On Election Day, War and Immigration Are Fusing

by New American Media (reposted)
Commentator and essayist Richard Rodriguez spoke with NAM editor Sandip Roy about the immigration landscape, the mid-term elections, and the Secure Fence Act that promises 700 miles of fencing along the U.S. Mexico border. Rodriguez is an essayist and author of, most recently, "Brown: The Last Discovery of America" (Viking, 2003), is working on a book about religion. Roy is host of New America Media radio show, Up Front.
Q: Has the war trumped immigration as the election issue?

A: I think in many ways the war and immigration are related issues. I have argued that as the war has gone badly, Americans have been left with a sense of vulnerability. If we cannot control the world in the Middle East, and clearly the design we are trying to impress upon the sand is not keeping, I think we are beginning to feel can we control the world here. With this the migration across the southern line, there is this feeling that America is not under America’s control. I predicted that if the war goes badly, Mexican migrant workers will pay the price.

Q: The president did say we are fighting them in Iraq, so we don’t have to fight them here. Both issues are all about keeping someone out -- the Al Qaeda terrorist or the undocumented Mexican. Are they fusing?

A: They are fusing. The suggestion is we don’t know who “they” are anymore.
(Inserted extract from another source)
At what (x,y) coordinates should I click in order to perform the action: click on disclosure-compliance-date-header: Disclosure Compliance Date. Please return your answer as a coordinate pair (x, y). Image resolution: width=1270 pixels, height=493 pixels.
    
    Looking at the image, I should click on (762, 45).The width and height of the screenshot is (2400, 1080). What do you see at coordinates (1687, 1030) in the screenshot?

The young man who says he is looking for a job at a drycleaners in Dallas, Texas may in fact be an Al Qaeda agent and we cannot tell the difference. They look the same and in either case they are not asking our permission.
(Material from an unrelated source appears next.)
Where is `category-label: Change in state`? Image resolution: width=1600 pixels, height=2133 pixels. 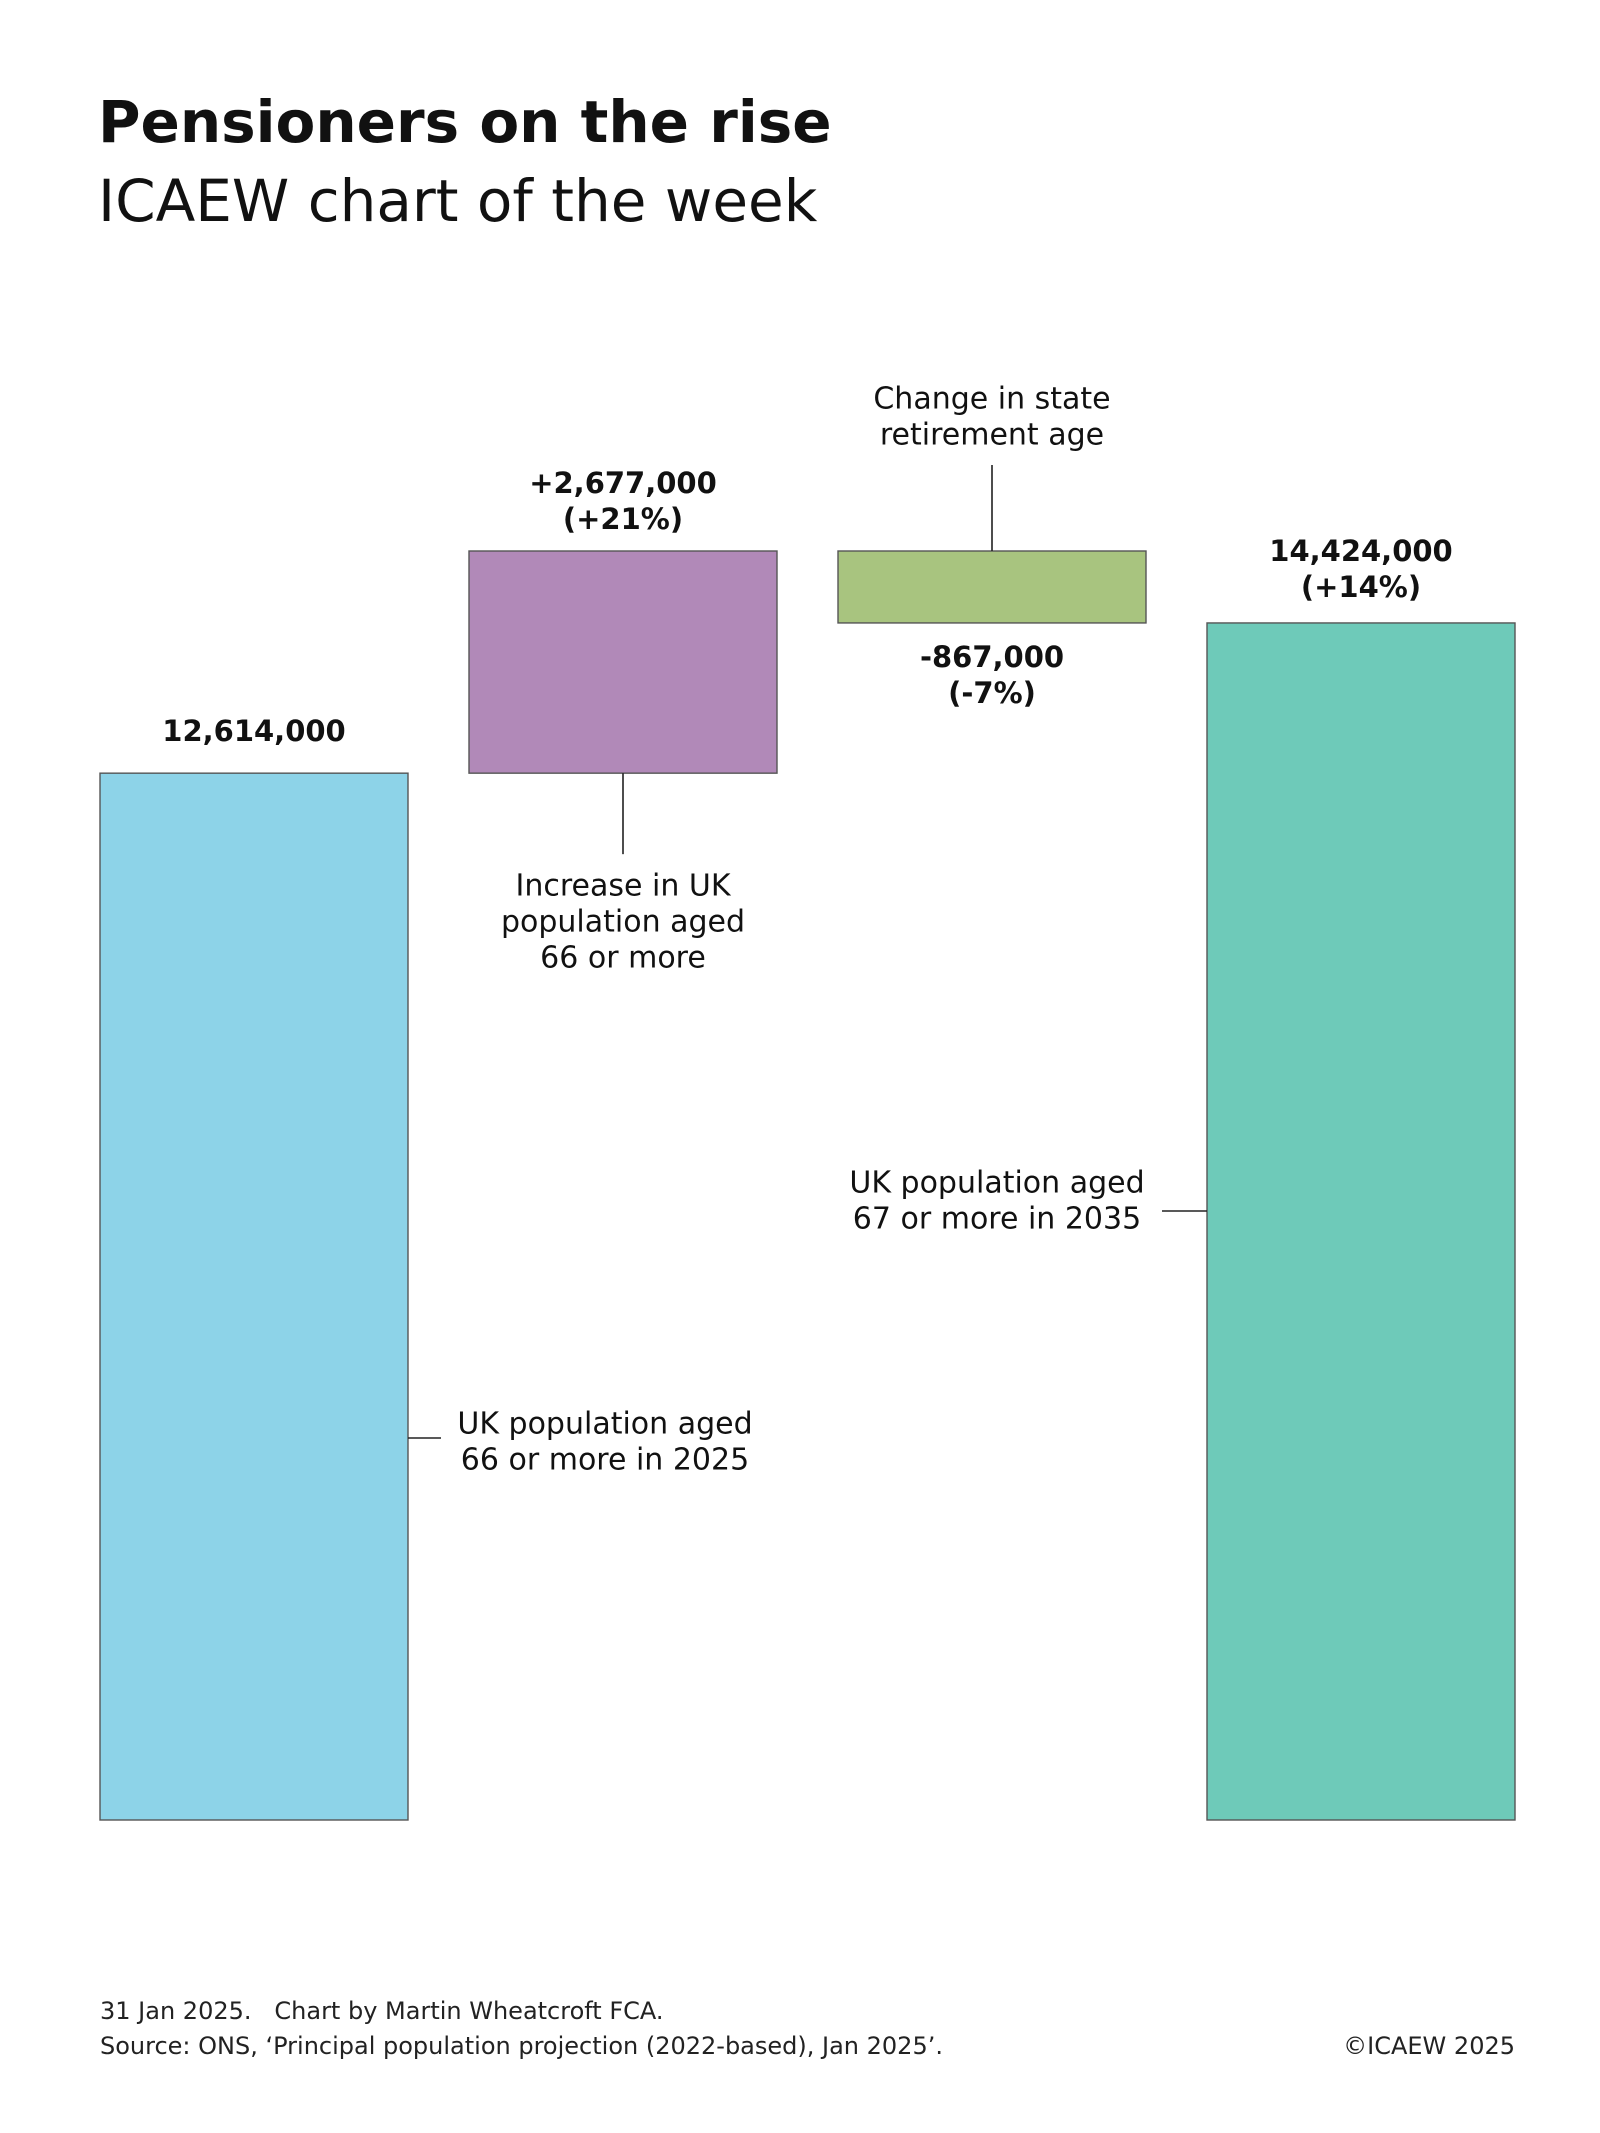
category-label: Change in state is located at coordinates (992, 400).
Q: You say the impression on the sand isn’t sticking in the Middle East. But now we are trying to build a fence in more scrub and sand on the border.

A: The illusion that we can control the migration of the poor is one of the most daunting tasks. The world is in movement. The global market is obviously in movement. America is building McDonalds and Wal-Marts and Gold’s Gyms aplenty in Mexico. But now the poor are in movement. And that is something we really don’t know what to do with. What do we do if we are Spaniards and every night Senegal is coming into the Canary islands? What do we do with Brazilians coming into Alaska, or Romanians coming to Rome?

Q: But is the answer build a fence? An Opinion Research Corporation poll says 45 percent of Americans want a 700-mile fence and 74 percent want more border agents.

A: What is not clear is whether or not Americans are willing to pay $20 for a head of lettuce. When it comes time to find someone to sit with our mother as she is dying, will we be able to find the person for the wages we are willing to pay? In all the surveys about whether or not Americans are in favor of the fence, I never see that question.

Q: What does the fence symbolize to you?

A: In every newscast, if you watch the weather report, the United States appears as a balloon in a sea of green or blue. There is no Canada and there is no Mexico. The American dream of itself is that we are free floating. If we are bordered at all, we are bordered by sea on the eastern and western flanks. But there’s no north, there’s no south. That’s a very old American self-conception.